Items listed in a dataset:
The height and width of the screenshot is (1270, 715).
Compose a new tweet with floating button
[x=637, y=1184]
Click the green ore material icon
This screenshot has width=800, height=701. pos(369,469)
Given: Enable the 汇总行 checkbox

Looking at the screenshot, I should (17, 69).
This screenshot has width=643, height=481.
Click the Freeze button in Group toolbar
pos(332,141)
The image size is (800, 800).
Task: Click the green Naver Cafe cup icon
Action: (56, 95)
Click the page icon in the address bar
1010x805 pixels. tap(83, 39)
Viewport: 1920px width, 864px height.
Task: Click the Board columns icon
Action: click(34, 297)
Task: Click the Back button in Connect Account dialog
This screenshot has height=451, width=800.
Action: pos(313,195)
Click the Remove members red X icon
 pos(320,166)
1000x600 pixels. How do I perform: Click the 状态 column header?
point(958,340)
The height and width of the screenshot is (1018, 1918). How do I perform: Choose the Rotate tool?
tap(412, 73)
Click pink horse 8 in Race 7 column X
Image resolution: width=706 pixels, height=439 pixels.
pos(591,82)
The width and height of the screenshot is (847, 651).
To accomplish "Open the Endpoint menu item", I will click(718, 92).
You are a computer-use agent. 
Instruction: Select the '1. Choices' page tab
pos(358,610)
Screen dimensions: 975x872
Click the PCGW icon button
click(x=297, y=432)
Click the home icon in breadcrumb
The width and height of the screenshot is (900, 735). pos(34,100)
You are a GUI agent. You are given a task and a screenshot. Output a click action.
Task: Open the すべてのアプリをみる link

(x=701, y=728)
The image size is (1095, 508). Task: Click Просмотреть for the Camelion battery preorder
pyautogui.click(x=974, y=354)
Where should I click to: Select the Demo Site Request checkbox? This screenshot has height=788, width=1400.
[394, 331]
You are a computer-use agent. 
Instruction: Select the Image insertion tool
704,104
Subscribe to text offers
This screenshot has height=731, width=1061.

**Assignment**. Please give all of the entries again, exactly as written.

**Response to the exercise**.
The height and width of the screenshot is (1270, 715).
Compose a new tweet with floating button
[x=637, y=1184]
Click the green ore material icon
This screenshot has width=800, height=701. pos(369,469)
Given: Enable the 汇总行 checkbox

Looking at the screenshot, I should (17, 69).
This screenshot has width=643, height=481.
Click the Freeze button in Group toolbar
pos(332,141)
The image size is (800, 800).
Task: Click the green Naver Cafe cup icon
Action: (56, 95)
Click the page icon in the address bar
1010x805 pixels. tap(83, 39)
Viewport: 1920px width, 864px height.
Task: Click the Board columns icon
Action: click(34, 297)
Task: Click the Back button in Connect Account dialog
This screenshot has height=451, width=800.
Action: pos(313,195)
Click the Remove members red X icon
 pos(320,166)
1000x600 pixels. How do I perform: Click the 状态 column header?
point(958,340)
The height and width of the screenshot is (1018, 1918). How do I perform: Choose the Rotate tool?
tap(412, 73)
Click pink horse 8 in Race 7 column X
Image resolution: width=706 pixels, height=439 pixels.
pos(591,82)
The width and height of the screenshot is (847, 651).
To accomplish "Open the Endpoint menu item", I will click(718, 92).
You are a computer-use agent. 
Instruction: Select the '1. Choices' page tab
pos(358,610)
Screen dimensions: 975x872
Click the PCGW icon button
click(x=297, y=432)
Click the home icon in breadcrumb
The width and height of the screenshot is (900, 735). pos(34,100)
You are a GUI agent. You are given a task and a screenshot. Output a click action.
Task: Open the すべてのアプリをみる link

(x=701, y=728)
The image size is (1095, 508). Task: Click Просмотреть for the Camelion battery preorder
pyautogui.click(x=974, y=354)
Where should I click to: Select the Demo Site Request checkbox? This screenshot has height=788, width=1400.
[394, 331]
You are a computer-use agent. 
Instruction: Select the Image insertion tool
704,104
Subscribe to text offers
This screenshot has height=731, width=1061.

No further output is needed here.